And judging whether the total data in the question-answer knowledge base is updated by adopting a message queue and a monitoring mode, so that the data in the first vector retrieval base is updated in time, and the high accuracy and the timely reliability of the retrieval service are ensured.
And S5, taking the similarity question or the standard question corresponding to the target data as a search substitute field, and completing search service through the search engine and the search substitute field.
By taking the similarity question or the standard question as the search substitute field, the search field is more standard, and any input of each searcher is converted into the similarity question or the standard question as the search substitute field for searching, so that the search field is more standard.

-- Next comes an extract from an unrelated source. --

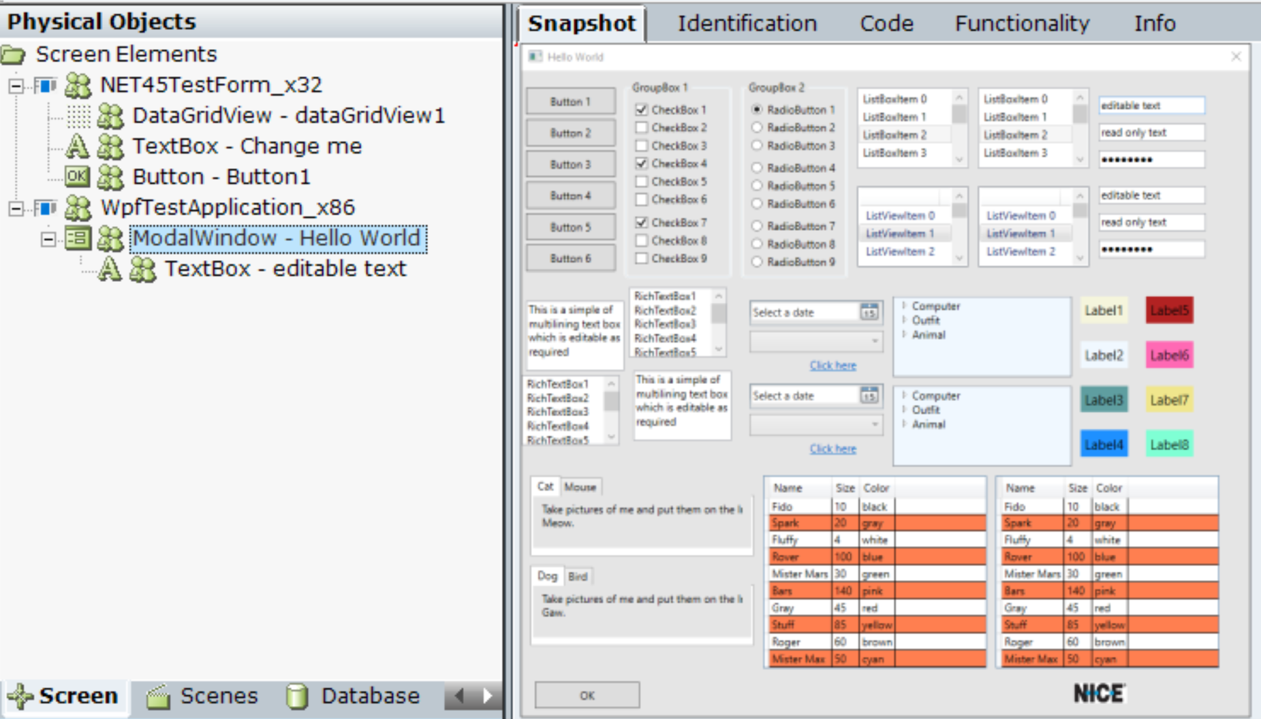1261x719 pixels.
Task: Toggle CheckBox 2 in GroupBox 1
Action: point(641,127)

The method comprises the steps of obtaining target data input in a preset search engine by a searcher, wherein the target data are data to be subjected to similar query search or data to be subjected to standard query search; carrying out vectorization processing on the target data according to a preset vectorization model to obtain a target vector value; taking the target vector value as a first search field, and acquiring a unique identifier corresponding to the target vector value from a preset first vector search library; taking the unique identifier as a second search field, and acquiring a similarity question or a standard question corresponding to the target data from a preset second vector search library; and taking the similarity question or the standard question corresponding to the target data as a search substitute field, and completing search service through the search engine and the search substitute field. The vector retrieval service mode of knowledge real-time synchronization is established through ElasticSearch, milvus (or message queue+Faiss), so that the elastic search only maintains the mapping relation between the vector and the similarity and the standard, and Milvus or Faiss only needs to maintain the mapping relation between the vector and the unique identifier, and the message queue is monitored to ensure that the retrieval service is updated synchronously in time, thereby avoiding bad service experience for a retrieval party.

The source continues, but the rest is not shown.